### Your goal:
Output the data below exactly as it is, dropping the pictures from your copy.

### Excerpted data:
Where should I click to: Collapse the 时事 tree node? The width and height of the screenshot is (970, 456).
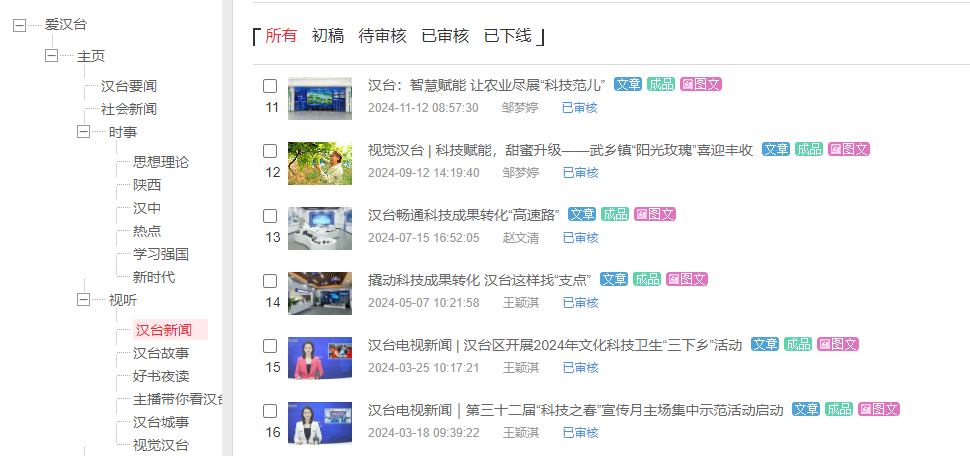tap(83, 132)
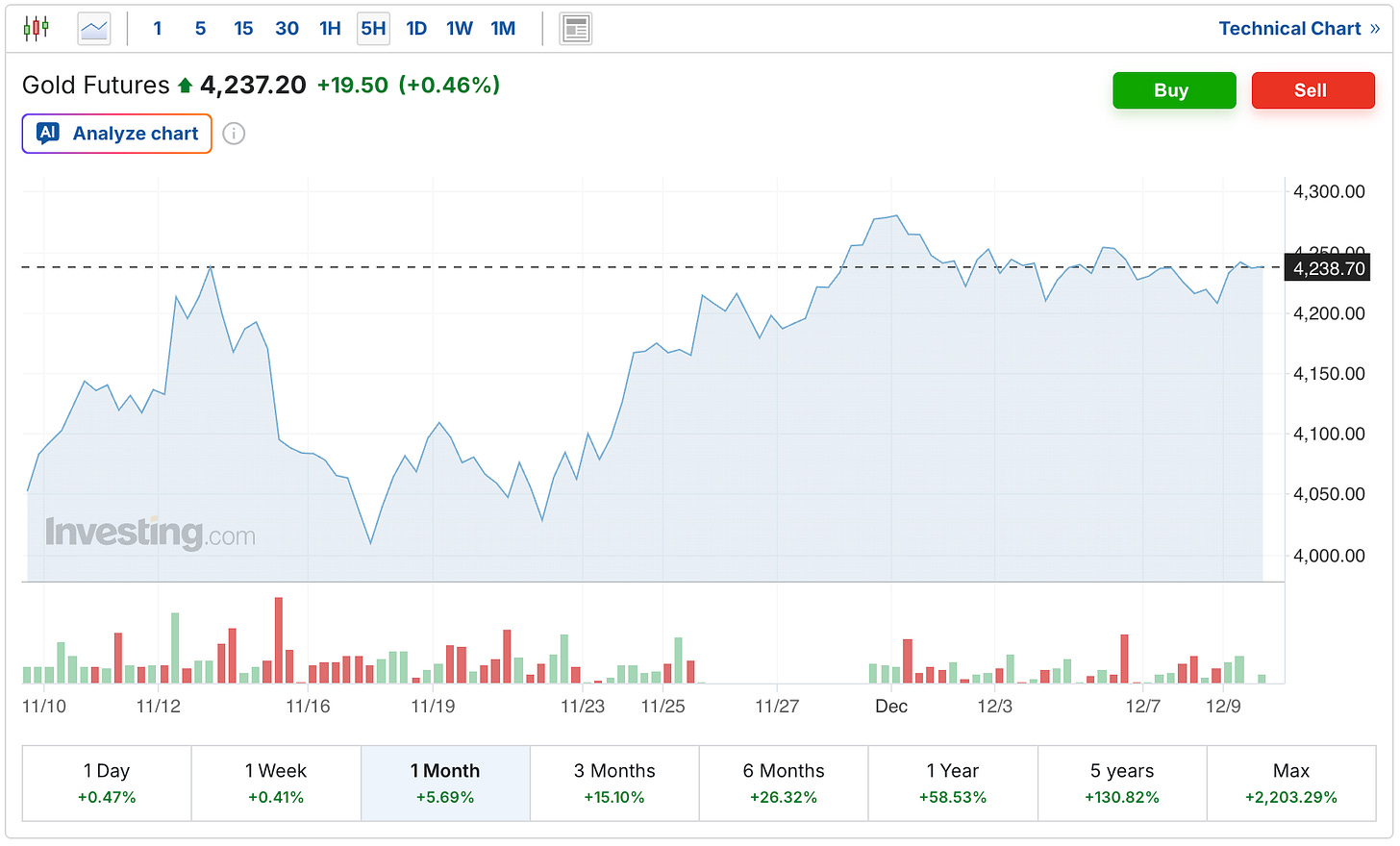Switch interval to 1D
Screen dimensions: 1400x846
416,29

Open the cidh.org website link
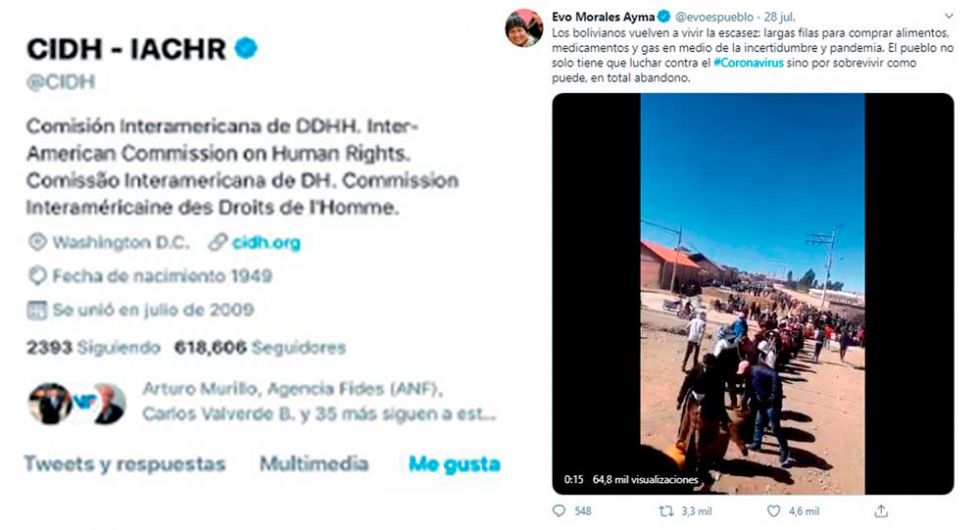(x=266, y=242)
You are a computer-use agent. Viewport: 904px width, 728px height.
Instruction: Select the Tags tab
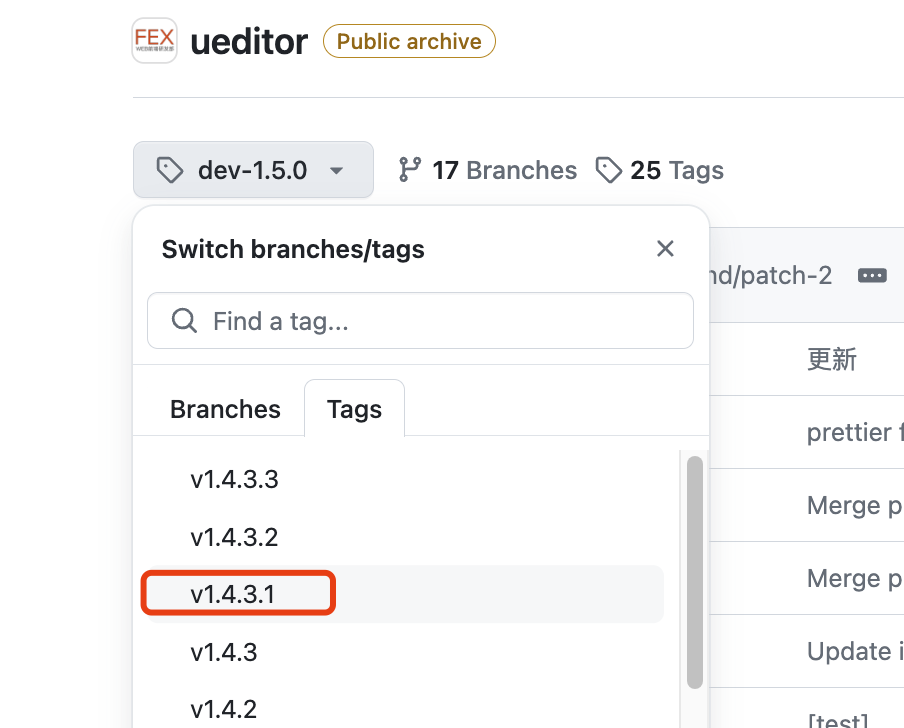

### Exercise answer:
Where should I click to: Collapse the 时事 tree node? The width and height of the screenshot is (970, 456).
tap(83, 132)
Switch interval to 1D
Screen dimensions: 1400x846
416,29

Open the cidh.org website link
(x=266, y=242)
You are a computer-use agent. Viewport: 904px width, 728px height.
Instruction: Select the Tags tab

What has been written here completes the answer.